Copy out these lines with no changes.
─── Provided data
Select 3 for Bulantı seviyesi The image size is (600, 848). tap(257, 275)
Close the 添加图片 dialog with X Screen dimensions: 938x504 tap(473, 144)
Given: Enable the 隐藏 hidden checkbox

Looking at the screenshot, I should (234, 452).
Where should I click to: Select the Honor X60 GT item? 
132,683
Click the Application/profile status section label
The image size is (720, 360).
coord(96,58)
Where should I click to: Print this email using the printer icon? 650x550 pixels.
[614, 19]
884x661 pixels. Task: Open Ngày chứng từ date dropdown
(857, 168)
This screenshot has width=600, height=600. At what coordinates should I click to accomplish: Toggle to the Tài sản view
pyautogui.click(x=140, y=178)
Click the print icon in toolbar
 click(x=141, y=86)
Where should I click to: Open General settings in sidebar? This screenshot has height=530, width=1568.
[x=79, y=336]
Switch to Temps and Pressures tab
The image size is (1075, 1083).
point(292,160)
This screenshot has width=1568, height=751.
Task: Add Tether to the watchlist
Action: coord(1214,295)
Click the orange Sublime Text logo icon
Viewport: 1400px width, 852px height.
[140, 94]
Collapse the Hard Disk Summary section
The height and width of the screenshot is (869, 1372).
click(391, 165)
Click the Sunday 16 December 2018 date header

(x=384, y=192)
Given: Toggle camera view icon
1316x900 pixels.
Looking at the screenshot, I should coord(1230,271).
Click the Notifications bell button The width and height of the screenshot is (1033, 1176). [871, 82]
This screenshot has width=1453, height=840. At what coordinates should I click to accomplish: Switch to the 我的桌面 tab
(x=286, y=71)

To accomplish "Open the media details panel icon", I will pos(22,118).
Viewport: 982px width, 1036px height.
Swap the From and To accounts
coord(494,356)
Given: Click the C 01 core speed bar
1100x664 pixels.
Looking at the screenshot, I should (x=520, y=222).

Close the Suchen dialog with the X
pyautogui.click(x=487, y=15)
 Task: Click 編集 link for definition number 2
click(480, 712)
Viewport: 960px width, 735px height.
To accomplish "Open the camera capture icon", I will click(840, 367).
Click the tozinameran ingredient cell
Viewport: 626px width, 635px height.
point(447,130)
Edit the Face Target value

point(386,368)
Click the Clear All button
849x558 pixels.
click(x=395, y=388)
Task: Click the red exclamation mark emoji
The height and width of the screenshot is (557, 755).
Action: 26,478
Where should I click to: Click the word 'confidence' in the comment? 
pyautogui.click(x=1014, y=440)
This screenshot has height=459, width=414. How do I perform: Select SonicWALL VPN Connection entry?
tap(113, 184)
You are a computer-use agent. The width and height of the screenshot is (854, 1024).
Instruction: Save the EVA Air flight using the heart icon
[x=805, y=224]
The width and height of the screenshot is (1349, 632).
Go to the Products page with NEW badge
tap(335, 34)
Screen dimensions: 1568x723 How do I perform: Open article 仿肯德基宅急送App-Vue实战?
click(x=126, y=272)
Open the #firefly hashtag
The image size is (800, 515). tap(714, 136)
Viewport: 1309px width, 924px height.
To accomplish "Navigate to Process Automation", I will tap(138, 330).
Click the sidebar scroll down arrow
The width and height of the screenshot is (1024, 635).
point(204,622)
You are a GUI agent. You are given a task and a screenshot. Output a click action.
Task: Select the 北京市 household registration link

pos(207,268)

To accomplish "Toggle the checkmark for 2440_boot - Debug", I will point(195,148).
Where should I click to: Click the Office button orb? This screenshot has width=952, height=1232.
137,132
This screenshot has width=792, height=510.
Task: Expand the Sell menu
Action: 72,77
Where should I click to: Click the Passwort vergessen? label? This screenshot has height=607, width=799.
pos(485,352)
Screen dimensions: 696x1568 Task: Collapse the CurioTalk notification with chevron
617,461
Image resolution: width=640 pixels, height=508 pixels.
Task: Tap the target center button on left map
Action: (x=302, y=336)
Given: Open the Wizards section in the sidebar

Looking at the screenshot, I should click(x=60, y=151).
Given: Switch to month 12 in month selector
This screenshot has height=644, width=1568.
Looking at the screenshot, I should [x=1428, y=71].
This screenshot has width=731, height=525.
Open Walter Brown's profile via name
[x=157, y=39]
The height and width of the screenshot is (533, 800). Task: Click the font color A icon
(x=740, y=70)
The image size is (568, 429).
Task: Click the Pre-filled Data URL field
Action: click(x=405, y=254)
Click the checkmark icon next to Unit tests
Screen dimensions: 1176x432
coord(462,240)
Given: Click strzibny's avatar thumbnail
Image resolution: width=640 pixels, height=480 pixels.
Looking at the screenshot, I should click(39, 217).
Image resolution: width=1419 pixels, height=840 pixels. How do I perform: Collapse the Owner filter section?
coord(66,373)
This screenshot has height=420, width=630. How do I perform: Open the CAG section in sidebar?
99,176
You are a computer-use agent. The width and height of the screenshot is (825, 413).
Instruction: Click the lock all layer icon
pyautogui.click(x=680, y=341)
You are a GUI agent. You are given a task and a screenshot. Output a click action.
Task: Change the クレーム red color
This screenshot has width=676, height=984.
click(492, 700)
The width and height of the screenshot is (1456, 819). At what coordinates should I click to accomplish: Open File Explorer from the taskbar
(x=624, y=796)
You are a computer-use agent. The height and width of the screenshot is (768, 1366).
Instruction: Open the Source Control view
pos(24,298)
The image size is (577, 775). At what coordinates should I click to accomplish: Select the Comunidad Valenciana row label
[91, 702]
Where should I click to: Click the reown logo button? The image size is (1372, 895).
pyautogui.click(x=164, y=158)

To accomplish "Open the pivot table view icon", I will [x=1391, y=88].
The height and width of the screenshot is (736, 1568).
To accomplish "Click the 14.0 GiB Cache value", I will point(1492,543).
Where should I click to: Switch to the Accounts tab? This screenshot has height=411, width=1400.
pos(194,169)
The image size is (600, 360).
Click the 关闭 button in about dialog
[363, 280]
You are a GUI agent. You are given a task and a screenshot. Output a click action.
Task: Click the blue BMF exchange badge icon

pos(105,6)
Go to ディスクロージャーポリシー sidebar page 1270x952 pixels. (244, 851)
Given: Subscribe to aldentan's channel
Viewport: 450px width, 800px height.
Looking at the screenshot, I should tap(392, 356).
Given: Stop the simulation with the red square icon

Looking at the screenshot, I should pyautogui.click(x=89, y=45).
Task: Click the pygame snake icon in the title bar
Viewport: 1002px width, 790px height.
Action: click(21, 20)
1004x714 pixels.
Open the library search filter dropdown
──────
◆ Written answer:
Select 3 for Bulantı seviyesi The image size is (600, 848). tap(257, 275)
Close the 添加图片 dialog with X Screen dimensions: 938x504 tap(473, 144)
Given: Enable the 隐藏 hidden checkbox

Looking at the screenshot, I should (234, 452).
Where should I click to: Select the Honor X60 GT item? 
132,683
Click the Application/profile status section label
The image size is (720, 360).
coord(96,58)
Where should I click to: Print this email using the printer icon? 650x550 pixels.
[614, 19]
884x661 pixels. Task: Open Ngày chứng từ date dropdown
(857, 168)
This screenshot has width=600, height=600. At what coordinates should I click to accomplish: Toggle to the Tài sản view
pyautogui.click(x=140, y=178)
Click the print icon in toolbar
 click(x=141, y=86)
Where should I click to: Open General settings in sidebar? This screenshot has height=530, width=1568.
[x=79, y=336]
Switch to Temps and Pressures tab
The image size is (1075, 1083).
point(292,160)
This screenshot has width=1568, height=751.
Task: Add Tether to the watchlist
Action: coord(1214,295)
Click the orange Sublime Text logo icon
Viewport: 1400px width, 852px height.
[140, 94]
Collapse the Hard Disk Summary section
The height and width of the screenshot is (869, 1372).
click(391, 165)
Click the Sunday 16 December 2018 date header

(x=384, y=192)
Given: Toggle camera view icon
1316x900 pixels.
Looking at the screenshot, I should coord(1230,271).
Click the Notifications bell button The width and height of the screenshot is (1033, 1176). [871, 82]
This screenshot has width=1453, height=840. At what coordinates should I click to accomplish: Switch to the 我的桌面 tab
(x=286, y=71)

To accomplish "Open the media details panel icon", I will pos(22,118).
Viewport: 982px width, 1036px height.
Swap the From and To accounts
coord(494,356)
Given: Click the C 01 core speed bar
1100x664 pixels.
Looking at the screenshot, I should (x=520, y=222).

Close the Suchen dialog with the X
pyautogui.click(x=487, y=15)
 Task: Click 編集 link for definition number 2
click(480, 712)
Viewport: 960px width, 735px height.
To accomplish "Open the camera capture icon", I will click(840, 367).
Click the tozinameran ingredient cell
Viewport: 626px width, 635px height.
point(447,130)
Edit the Face Target value

point(386,368)
Click the Clear All button
849x558 pixels.
click(x=395, y=388)
Task: Click the red exclamation mark emoji
The height and width of the screenshot is (557, 755).
Action: 26,478
Where should I click to: Click the word 'confidence' in the comment? 
pyautogui.click(x=1014, y=440)
This screenshot has height=459, width=414. How do I perform: Select SonicWALL VPN Connection entry?
tap(113, 184)
You are a computer-use agent. The width and height of the screenshot is (854, 1024).
Instruction: Save the EVA Air flight using the heart icon
[x=805, y=224]
The width and height of the screenshot is (1349, 632).
Go to the Products page with NEW badge
tap(335, 34)
Screen dimensions: 1568x723 How do I perform: Open article 仿肯德基宅急送App-Vue实战?
click(x=126, y=272)
Open the #firefly hashtag
The image size is (800, 515). tap(714, 136)
Viewport: 1309px width, 924px height.
To accomplish "Navigate to Process Automation", I will tap(138, 330).
Click the sidebar scroll down arrow
The width and height of the screenshot is (1024, 635).
point(204,622)
You are a GUI agent. You are given a task and a screenshot. Output a click action.
Task: Select the 北京市 household registration link

pos(207,268)

To accomplish "Toggle the checkmark for 2440_boot - Debug", I will point(195,148).
Where should I click to: Click the Office button orb? This screenshot has width=952, height=1232.
137,132
This screenshot has width=792, height=510.
Task: Expand the Sell menu
Action: 72,77
Where should I click to: Click the Passwort vergessen? label? This screenshot has height=607, width=799.
pos(485,352)
Screen dimensions: 696x1568 Task: Collapse the CurioTalk notification with chevron
617,461
Image resolution: width=640 pixels, height=508 pixels.
Task: Tap the target center button on left map
Action: (x=302, y=336)
Given: Open the Wizards section in the sidebar

Looking at the screenshot, I should click(x=60, y=151).
Given: Switch to month 12 in month selector
This screenshot has height=644, width=1568.
Looking at the screenshot, I should [x=1428, y=71].
This screenshot has width=731, height=525.
Open Walter Brown's profile via name
[x=157, y=39]
The height and width of the screenshot is (533, 800). Task: Click the font color A icon
(x=740, y=70)
The image size is (568, 429).
Task: Click the Pre-filled Data URL field
Action: click(x=405, y=254)
Click the checkmark icon next to Unit tests
Screen dimensions: 1176x432
coord(462,240)
Given: Click strzibny's avatar thumbnail
Image resolution: width=640 pixels, height=480 pixels.
Looking at the screenshot, I should click(39, 217).
Image resolution: width=1419 pixels, height=840 pixels. How do I perform: Collapse the Owner filter section?
coord(66,373)
This screenshot has height=420, width=630. How do I perform: Open the CAG section in sidebar?
99,176
You are a computer-use agent. The width and height of the screenshot is (825, 413).
Instruction: Click the lock all layer icon
pyautogui.click(x=680, y=341)
You are a GUI agent. You are given a task and a screenshot. Output a click action.
Task: Change the クレーム red color
This screenshot has width=676, height=984.
click(492, 700)
The width and height of the screenshot is (1456, 819). At what coordinates should I click to accomplish: Open File Explorer from the taskbar
(x=624, y=796)
You are a computer-use agent. The height and width of the screenshot is (768, 1366).
Instruction: Open the Source Control view
pos(24,298)
The image size is (577, 775). At what coordinates should I click to accomplish: Select the Comunidad Valenciana row label
[91, 702]
Where should I click to: Click the reown logo button? The image size is (1372, 895).
pyautogui.click(x=164, y=158)

To accomplish "Open the pivot table view icon", I will [x=1391, y=88].
The height and width of the screenshot is (736, 1568).
To accomplish "Click the 14.0 GiB Cache value", I will point(1492,543).
Where should I click to: Switch to the Accounts tab? This screenshot has height=411, width=1400.
pos(194,169)
The image size is (600, 360).
Click the 关闭 button in about dialog
[363, 280]
You are a GUI agent. You are given a task and a screenshot. Output a click action.
Task: Click the blue BMF exchange badge icon

pos(105,6)
Go to ディスクロージャーポリシー sidebar page 1270x952 pixels. (244, 851)
Given: Subscribe to aldentan's channel
Viewport: 450px width, 800px height.
Looking at the screenshot, I should tap(392, 356).
Given: Stop the simulation with the red square icon

Looking at the screenshot, I should pyautogui.click(x=89, y=45).
Task: Click the pygame snake icon in the title bar
Viewport: 1002px width, 790px height.
Action: click(21, 20)
1004x714 pixels.
Open the library search filter dropdown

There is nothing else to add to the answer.